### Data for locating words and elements
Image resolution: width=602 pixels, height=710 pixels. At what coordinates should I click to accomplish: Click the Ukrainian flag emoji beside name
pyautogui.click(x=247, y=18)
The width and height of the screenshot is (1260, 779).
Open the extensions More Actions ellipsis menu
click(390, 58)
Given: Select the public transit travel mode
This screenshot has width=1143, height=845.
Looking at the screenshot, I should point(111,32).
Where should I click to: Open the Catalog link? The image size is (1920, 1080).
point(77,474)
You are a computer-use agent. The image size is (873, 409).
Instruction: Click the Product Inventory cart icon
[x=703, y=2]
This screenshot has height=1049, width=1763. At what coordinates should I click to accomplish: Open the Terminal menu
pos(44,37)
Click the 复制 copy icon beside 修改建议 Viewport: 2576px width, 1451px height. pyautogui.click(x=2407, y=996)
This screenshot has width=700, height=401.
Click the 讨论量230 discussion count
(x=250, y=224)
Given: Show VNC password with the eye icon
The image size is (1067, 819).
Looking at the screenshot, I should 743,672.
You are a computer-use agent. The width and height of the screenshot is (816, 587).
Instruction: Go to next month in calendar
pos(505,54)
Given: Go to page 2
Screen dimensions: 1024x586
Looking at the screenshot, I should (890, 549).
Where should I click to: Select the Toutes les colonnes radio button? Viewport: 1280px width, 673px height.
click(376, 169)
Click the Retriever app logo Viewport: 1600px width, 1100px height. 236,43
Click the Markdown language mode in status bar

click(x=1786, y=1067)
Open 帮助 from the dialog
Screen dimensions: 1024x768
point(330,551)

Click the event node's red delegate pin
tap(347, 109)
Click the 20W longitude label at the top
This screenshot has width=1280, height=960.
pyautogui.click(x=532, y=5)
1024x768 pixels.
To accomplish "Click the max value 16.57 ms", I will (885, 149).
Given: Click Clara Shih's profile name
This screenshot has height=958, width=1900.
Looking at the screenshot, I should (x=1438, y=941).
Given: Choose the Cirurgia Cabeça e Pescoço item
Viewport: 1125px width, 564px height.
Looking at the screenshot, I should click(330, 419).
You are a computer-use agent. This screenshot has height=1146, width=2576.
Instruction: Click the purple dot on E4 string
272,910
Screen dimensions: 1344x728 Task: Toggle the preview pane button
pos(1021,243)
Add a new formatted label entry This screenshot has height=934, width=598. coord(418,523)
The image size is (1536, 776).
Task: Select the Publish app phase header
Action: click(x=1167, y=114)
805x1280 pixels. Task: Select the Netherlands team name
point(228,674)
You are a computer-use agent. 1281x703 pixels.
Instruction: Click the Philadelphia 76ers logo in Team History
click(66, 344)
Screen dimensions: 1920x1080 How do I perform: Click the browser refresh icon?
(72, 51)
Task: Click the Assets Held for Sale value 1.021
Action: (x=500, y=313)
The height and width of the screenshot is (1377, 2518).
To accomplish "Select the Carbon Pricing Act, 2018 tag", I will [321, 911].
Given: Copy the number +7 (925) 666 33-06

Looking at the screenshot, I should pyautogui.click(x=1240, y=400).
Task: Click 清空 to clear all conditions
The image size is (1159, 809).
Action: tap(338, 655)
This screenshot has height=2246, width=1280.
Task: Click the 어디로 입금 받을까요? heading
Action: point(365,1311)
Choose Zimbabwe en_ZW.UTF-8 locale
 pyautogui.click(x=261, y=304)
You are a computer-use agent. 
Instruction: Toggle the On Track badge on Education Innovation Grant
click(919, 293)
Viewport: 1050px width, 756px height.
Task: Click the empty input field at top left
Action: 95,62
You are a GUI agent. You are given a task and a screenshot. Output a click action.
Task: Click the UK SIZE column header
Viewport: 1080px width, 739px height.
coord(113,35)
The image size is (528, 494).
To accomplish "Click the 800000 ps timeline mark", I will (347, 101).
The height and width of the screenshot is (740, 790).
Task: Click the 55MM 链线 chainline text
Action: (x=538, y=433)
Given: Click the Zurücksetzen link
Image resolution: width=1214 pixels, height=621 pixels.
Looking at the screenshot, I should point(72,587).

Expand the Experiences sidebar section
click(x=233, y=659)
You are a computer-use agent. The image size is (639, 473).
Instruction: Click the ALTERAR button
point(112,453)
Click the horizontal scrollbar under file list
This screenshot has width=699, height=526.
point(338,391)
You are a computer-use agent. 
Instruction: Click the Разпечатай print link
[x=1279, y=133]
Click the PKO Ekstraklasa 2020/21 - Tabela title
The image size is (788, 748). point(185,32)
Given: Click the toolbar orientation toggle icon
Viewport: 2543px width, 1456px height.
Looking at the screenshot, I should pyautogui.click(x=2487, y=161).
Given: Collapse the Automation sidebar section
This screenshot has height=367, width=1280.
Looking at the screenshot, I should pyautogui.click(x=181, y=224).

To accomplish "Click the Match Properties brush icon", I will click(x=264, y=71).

### THE REQUEST
Starting at the line that contains "Where should I click to: Select" and stopping after the line that contains "Click the Retriever", copy out those lines of data, including the requests, and shift every coordinate in the answers by -41.

### ANSWER TO THIS EXERCISE
Where should I click to: Select the Toutes les colonnes radio button? Viewport: 1280px width, 673px height.
click(335, 128)
Click the Retriever app logo Viewport: 1600px width, 1100px height. 195,2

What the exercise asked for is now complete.